I played the 7-2 game on High Stakes Poker against poker pro Mike Matusow and bluffed him out of a pot when he held pocket kings. Mike was mouthing off about how bad a player I was at the start of the hand. Next thing you know, he folded K-K to me in a $50,000 pot. On top of that, he had to pay me $500 more because I won with 7-2.
In that same game, another gentleman lost $250,000 while trying to bluff his opponent off of quad kings. That’s the risk you take when you add this twist to the game.

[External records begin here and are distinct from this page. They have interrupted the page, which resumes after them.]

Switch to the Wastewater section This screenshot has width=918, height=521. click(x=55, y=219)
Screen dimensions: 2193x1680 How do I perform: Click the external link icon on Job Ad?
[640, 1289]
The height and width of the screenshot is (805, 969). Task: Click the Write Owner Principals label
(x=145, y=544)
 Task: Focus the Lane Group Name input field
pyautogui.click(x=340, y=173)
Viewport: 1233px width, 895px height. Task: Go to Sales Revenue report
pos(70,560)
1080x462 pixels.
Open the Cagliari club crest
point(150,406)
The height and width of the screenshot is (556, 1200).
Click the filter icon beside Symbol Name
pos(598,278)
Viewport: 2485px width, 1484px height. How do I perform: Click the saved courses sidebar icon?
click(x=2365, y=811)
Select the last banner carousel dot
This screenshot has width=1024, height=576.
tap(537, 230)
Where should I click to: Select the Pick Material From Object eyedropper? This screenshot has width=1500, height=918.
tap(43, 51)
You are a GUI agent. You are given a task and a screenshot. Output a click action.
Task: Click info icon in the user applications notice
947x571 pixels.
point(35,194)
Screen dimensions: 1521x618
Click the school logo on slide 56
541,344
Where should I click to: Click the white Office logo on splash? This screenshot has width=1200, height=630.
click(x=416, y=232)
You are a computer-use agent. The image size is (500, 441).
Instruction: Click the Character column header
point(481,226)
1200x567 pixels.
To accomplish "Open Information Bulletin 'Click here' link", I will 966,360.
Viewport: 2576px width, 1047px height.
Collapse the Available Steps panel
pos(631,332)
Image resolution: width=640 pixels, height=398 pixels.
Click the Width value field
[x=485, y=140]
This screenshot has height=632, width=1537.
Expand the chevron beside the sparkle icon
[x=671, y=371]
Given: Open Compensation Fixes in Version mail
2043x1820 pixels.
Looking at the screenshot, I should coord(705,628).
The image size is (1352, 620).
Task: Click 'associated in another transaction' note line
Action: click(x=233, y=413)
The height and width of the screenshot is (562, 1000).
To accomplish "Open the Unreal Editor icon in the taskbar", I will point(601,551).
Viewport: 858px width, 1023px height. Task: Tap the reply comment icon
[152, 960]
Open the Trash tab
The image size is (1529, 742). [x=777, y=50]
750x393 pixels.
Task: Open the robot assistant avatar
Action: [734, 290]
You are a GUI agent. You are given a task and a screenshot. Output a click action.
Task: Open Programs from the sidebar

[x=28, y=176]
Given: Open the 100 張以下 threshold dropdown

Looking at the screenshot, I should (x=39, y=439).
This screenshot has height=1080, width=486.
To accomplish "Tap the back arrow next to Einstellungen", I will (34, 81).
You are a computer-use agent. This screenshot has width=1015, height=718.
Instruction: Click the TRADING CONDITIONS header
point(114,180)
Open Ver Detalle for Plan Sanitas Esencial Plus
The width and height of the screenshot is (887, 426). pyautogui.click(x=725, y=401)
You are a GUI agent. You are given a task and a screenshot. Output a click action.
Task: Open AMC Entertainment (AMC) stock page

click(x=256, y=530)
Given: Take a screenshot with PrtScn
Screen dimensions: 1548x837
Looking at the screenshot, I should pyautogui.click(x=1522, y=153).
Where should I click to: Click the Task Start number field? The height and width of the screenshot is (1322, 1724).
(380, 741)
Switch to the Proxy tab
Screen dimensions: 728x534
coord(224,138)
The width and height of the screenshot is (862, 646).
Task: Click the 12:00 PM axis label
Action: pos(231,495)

Anyway, I was playing at UB in the $25-$50 blind 7-2 game. A win with 7-2 pays an additional $75 from each player. I got lucky and caught a nice rush of cards. Soon, I was up more than $10,000 and was feeling good about my patient style of play.
Then I hit a dry spell. No big deal, that happens. There’s no magic formula for handling a dry spell. Just try to play super-patiently for awhile to give yourself a chance to lose less until things turn around.
But I didn’t listen to my own advice. Instead of trying to protect my $10,000 win, I began to press. It didn’t take long for me to blow back eight grand. I simply lost my discipline and focus.
Look, no matter how much money I’ve made playing poker, any game where you can win and lose $20,000 in 20 minutes deserves your full attention.
Still, I continued to press a bit, but was fortunate to win a few pots to run my original $2,000 buy-in up to $6,000, when this hand came along.
I was dealt pocket kings on the button. The player under the gun opened for $175, another player made it $600 to go, and I pondered what to do.
I had three options: smooth call the $600, make a big raise, or make a small raise.
A smooth call would invite other players into the pot and would increase my chances of winning (or losing) a big pot. A big raise would protect my hand but would also increase the likelihood of winning the smallish pot right there as the bet would force my opponents to fold their hands. A small raise would give away the strength of my hand but would keep the other players in the pot. At $1,200 a pop, that would be fine with me.
I made it $1,200 to go.
The player in the small blind raised it up to $6,000, the other two players folded, and I called all-in. There was $12,700 in the pot when both hands were flipped up: my K-K versus my opponent’s Ad-Kd.
It flashed in my mind that I was a 2 1/2-to-1 favorite to win the pot as the flop came down 6d-5c-2s. Come on, no ace and no diamond!
The turn was a seven and the river was a five. I was ready to hit the door with my $12,700 win. I’d been up $10,000 earlier but managed to squander it away. I wasn’t about to let that happen again.
Not taking enough wins has been a weakness of mine lately. Taking down a big pot with K-K was the perfect time to shut down the computer as a winner – and that’s what I did.